*Stated exercise 1*. In the rows, replace "player name" with "player profile" in the lines between the one holding "You are a computer-use" and the one holding "(x=396, y=696)", inclusive, and return only those lines with nothing else changed.

◇ ◇ ◇

This is a purely out-of-band decision based on business criteria that are opaque to the cluster API. Suffice it to say that there's some oracle somewhere on our side that holds a list of the names of node administrators and whether they should get a sweet or sour node. The node administrator presents domain-specific authentication credentials to us, and we would like to give them back a flavored bootstrap token. But again, we don't want them to be able to tell what flavor the token is by simply sampling lots of tokens.

Where is this information stored?

Prior to bootstrapping the node, it is only stored in our "secret list" as above. After bootstrapping the node, "flavor" should appear as one of the cluster API's available node attributes.

Who/what sets it (securely)?

Unknown; this is what currently appears to be missing from the bootstrapping process.

Who/what consumes a node's flavor?

For us, it would be a nodeSelector.

I hope you don't mind all the questions - I'm having a hard time seeing the big picture and I'm trying to learn - thanks for your patience!

Nope, no problem. It may be that there's an easy answer here that I'm just missing due to lack of Kube knowledge. Q&A will help ferret that out.

ncdc commented 4 years ago

Thanks!

◇ ◇ ◇

*Stated exercise 2*. In the thread about node flavors, what would consume a node's flavor?

*Recorded information*.
◇ ◇ ◇

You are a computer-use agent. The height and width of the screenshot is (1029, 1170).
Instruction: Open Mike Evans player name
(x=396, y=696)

◇ ◇ ◇

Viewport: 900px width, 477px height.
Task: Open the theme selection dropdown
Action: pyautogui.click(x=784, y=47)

◇ ◇ ◇

*Task output 1*.
You are a computer-use agent. The height and width of the screenshot is (1029, 1170).
Instruction: Open Mike Evans player profile
(x=396, y=696)

*Task output 2*. A nodeSelector.